Her advice for aspiring filmmakers is to “just go out and shoot”. “Filmmaking is a craft learnt only through doing,” she said. “Let your heart guide you, your curiosity push you forward and your imagination inspire you.”
Gulzar Nayani, documentary filmmaker and video producer
Gulzar Nayani is a Karachi-based documentary filmmaker and video producer currently associated with Soch Videos. Calling filmmaking her refuge, she said viewing the world through a camera lens has enabled her to make better sense out of it. “It liberates me from the reservations I had for self-expression and helps [me] connect better,” she explained.
Nayani owes her growth as a filmmaker to her first independent project, No More Backseaters, screened at Capri Cinema under Goethe-Institut Pakistan’s Sunday Matinee Initiative. She says the project’s screening was one of the happiest days of her life, a fruition of all the effort the filmmaker poured into No More Backseaters over two and a half years. Her work as a filmmaker finally began to make sense to her family at the time as well. “This project opened new doors for me — I was selected for Goethe’s Film Talents II fellowship and the short documentary I made during this training, Azaadi, won at the Generation Equality Film Festival 2021. It was screened at the Generation Equality Forum [in] Paris organised by UN Women,” she shared.
Nayani notes that there has been a profound increase in female representation in the field over the years. “Before, I felt the need to over-deliver to compensate for being a woman in a male-dominated field. This happened at conscious and subconscious level and I gave in,” she recalled.

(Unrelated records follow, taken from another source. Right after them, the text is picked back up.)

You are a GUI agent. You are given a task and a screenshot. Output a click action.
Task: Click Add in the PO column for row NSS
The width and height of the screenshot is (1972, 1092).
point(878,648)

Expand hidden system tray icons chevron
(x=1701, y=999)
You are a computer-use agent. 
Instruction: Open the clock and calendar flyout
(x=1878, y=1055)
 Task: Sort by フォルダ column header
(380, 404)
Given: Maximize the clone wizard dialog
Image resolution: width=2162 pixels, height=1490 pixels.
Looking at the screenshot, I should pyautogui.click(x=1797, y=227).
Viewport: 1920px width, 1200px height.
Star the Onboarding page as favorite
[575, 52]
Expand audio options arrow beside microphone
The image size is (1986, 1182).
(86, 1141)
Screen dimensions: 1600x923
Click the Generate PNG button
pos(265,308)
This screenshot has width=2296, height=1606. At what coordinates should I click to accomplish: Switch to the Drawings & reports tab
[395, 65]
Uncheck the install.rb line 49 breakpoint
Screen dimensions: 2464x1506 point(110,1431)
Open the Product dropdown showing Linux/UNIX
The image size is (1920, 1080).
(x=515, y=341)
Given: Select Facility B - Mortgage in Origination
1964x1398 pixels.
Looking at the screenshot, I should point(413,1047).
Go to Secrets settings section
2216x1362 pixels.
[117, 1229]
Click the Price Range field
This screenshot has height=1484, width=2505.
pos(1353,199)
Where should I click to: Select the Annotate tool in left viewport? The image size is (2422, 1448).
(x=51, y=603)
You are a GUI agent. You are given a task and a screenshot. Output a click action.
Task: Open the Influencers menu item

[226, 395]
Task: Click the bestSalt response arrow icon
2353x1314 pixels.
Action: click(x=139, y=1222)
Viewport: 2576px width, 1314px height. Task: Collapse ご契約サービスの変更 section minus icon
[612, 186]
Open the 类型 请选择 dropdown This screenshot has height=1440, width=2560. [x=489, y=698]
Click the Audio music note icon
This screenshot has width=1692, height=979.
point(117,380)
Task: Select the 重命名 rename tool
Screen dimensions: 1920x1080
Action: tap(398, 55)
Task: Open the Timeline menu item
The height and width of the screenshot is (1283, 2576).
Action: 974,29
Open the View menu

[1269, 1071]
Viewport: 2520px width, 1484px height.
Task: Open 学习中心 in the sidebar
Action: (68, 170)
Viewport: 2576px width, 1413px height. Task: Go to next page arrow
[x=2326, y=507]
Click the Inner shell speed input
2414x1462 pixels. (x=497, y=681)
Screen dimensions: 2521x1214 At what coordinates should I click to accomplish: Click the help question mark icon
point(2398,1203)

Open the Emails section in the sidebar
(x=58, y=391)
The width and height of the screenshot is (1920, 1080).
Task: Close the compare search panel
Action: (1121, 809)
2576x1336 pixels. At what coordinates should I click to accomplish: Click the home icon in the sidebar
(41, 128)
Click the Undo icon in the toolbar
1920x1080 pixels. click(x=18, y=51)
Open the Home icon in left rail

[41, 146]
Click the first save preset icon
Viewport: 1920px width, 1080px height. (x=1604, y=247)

On the field, the filmmaker has been at the receiving end of mansplaining multiple times. “The most recent one happened around this Women’s Day,” she said, sharing her latest experience. “I was offered unsolicited help by a stranger for setting up my tripod, who didn’t stop there and later condescendingly told me I was doing my job wrong. I responded by telling him to step aside and stop touching or moving my frame.” Nayani believes attitudes would change for the better if we “keep challenging the misogyny within and around ourselves”. To the budding female filmmakers she said, “Don’t let others inflict their doubts upon you. Believe in your vision and tell the stories you want to tell.”